Word for word, reproduce all entries below, leaving every picture out.

▶ _Exercise materials_
================================
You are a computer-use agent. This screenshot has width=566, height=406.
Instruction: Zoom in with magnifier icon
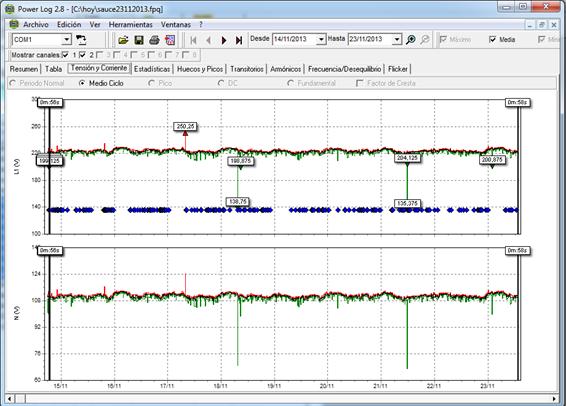pyautogui.click(x=410, y=40)
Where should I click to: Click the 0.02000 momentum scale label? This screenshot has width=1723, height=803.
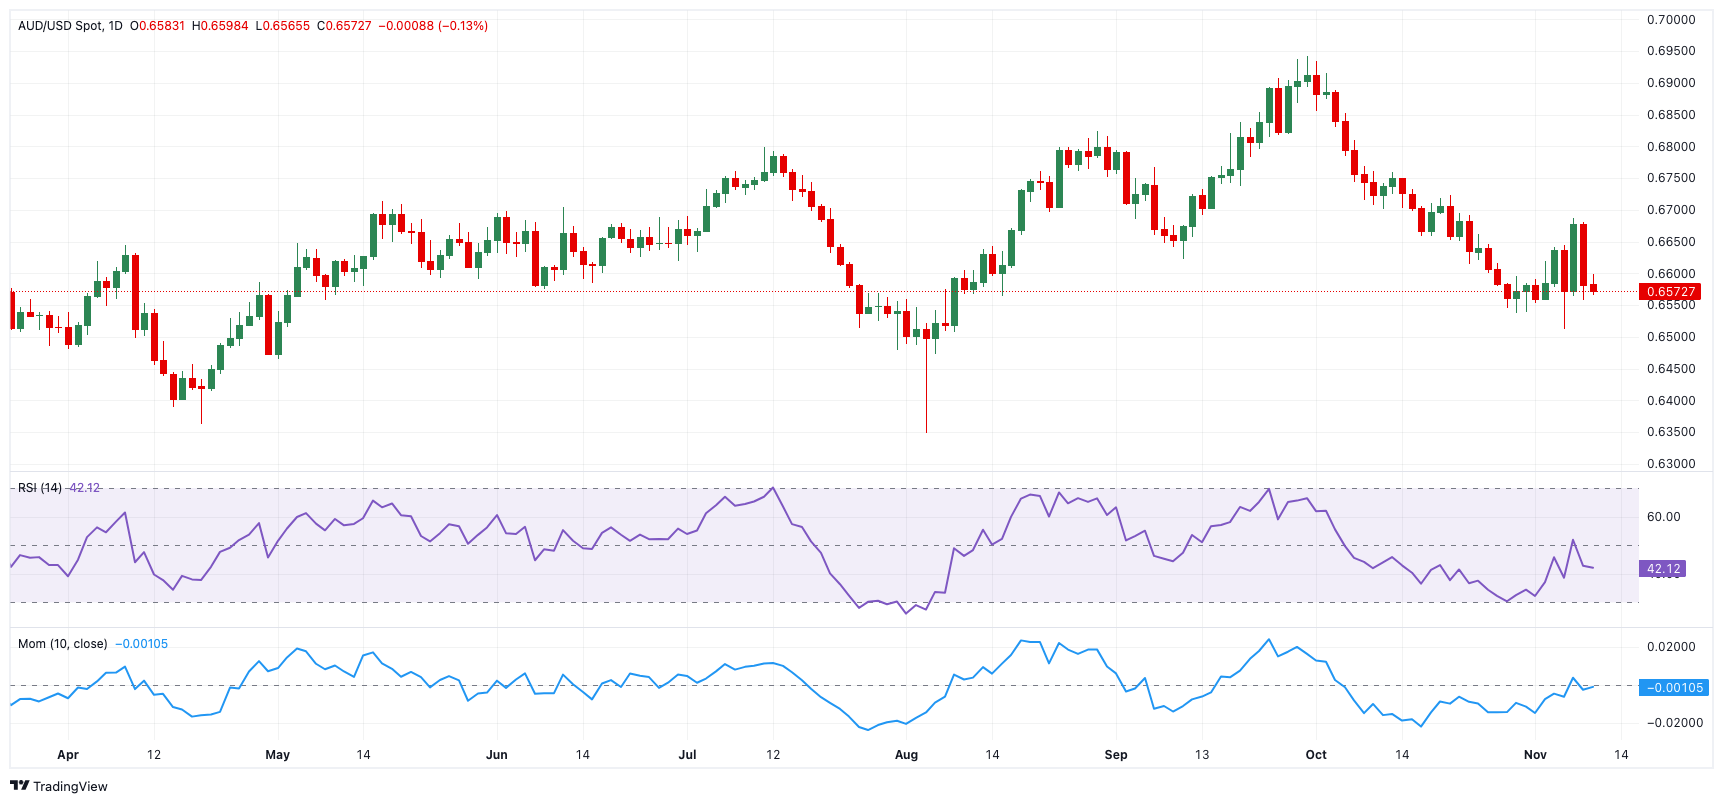point(1671,647)
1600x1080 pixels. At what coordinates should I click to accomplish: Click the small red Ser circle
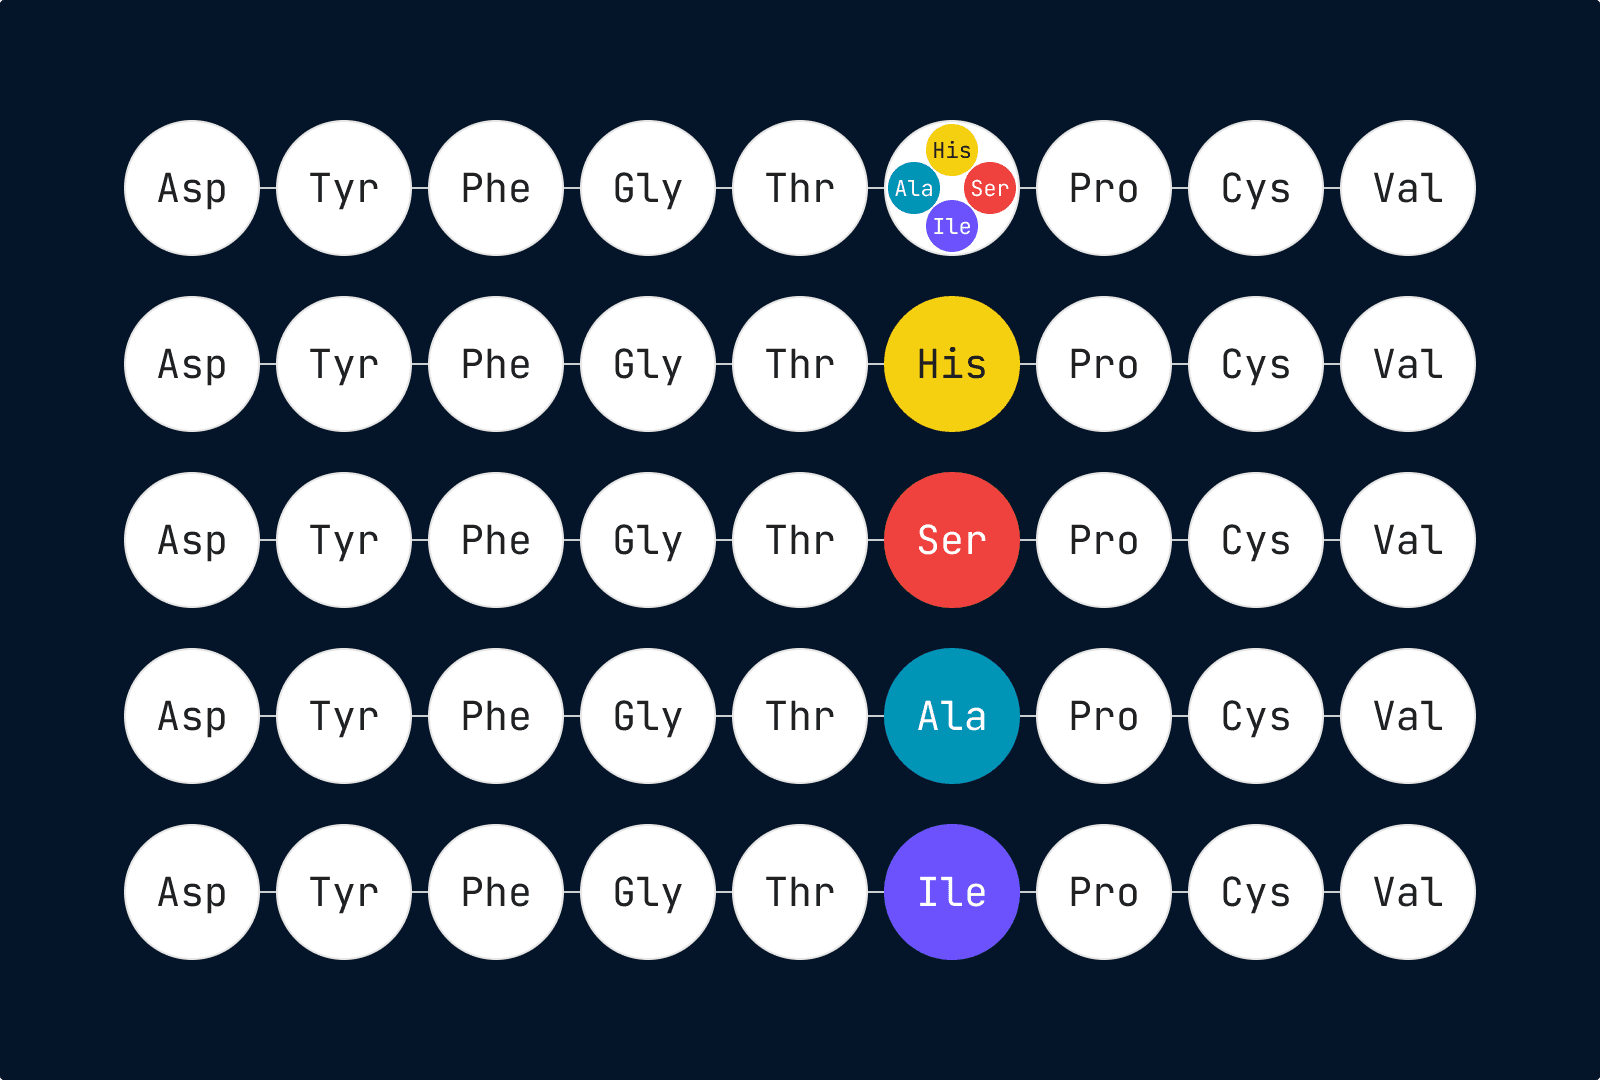click(x=989, y=188)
================================
▶ _Your solution_
You are a computer-use agent. This screenshot has width=566, height=406.
Instruction: Zoom in with magnifier icon
pyautogui.click(x=410, y=40)
Where should I click to: Click the 0.02000 momentum scale label? This screenshot has width=1723, height=803.
point(1671,647)
1600x1080 pixels. At what coordinates should I click to accomplish: Click the small red Ser circle
click(x=989, y=188)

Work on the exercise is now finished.